84 Pages Posted: 25 Nov 2015
Date Written: November 23, 2015
Of all the agencies of executive government, those that police — that employ force and engage in surveillance — are the most threatening to the liberties of the American people. Yet, they are the least regulated. Two core requisites of American constitutionalism are democratic accountability and adherence to the rule of law. Democratic accountability ensures that policy choices are vetted in the public arena and have popular support; the rule of law requires that those choices be constitutional as well. Legislative enactments governing policing are few and far between. Although police departments have internal rules, these rules are rarely made public or publicly debated. When it comes to regulating policing, we rely primarily on ex post judicial review, which at best ensures policing practices are constitutional (though it often fails on this score), and does nothing to assure democratic accountability or sound policymaking.

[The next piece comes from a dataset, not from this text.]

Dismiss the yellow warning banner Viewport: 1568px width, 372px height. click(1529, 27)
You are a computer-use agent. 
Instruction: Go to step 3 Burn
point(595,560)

This Article argues that it is fundamentally unacceptable for policing to remain aloof from the ordinary processes of democratic governance. All police practices — such as use of drones or other surveillance equipment; SWAT, Tasers, and other means of force; checkpoint stops, administrative inspections, and other warrantless searches and seizures — should be legislatively authorized, subject to public rulemaking, or adopted and evaluated through some alternative process that permits democratic input. In addition to spelling out the ways in which the ordinary processes of governance can be utilized to regulate policing, this Article fills in substantial gaps in the existing literature by analyzing why this has not been the case in the past, and explaining how, within the existing framework of administrative and constitutional law, courts can motivate change. It also directs attention to the manifold questions that require resolution in order to move policing to a more democratically-accountable footing.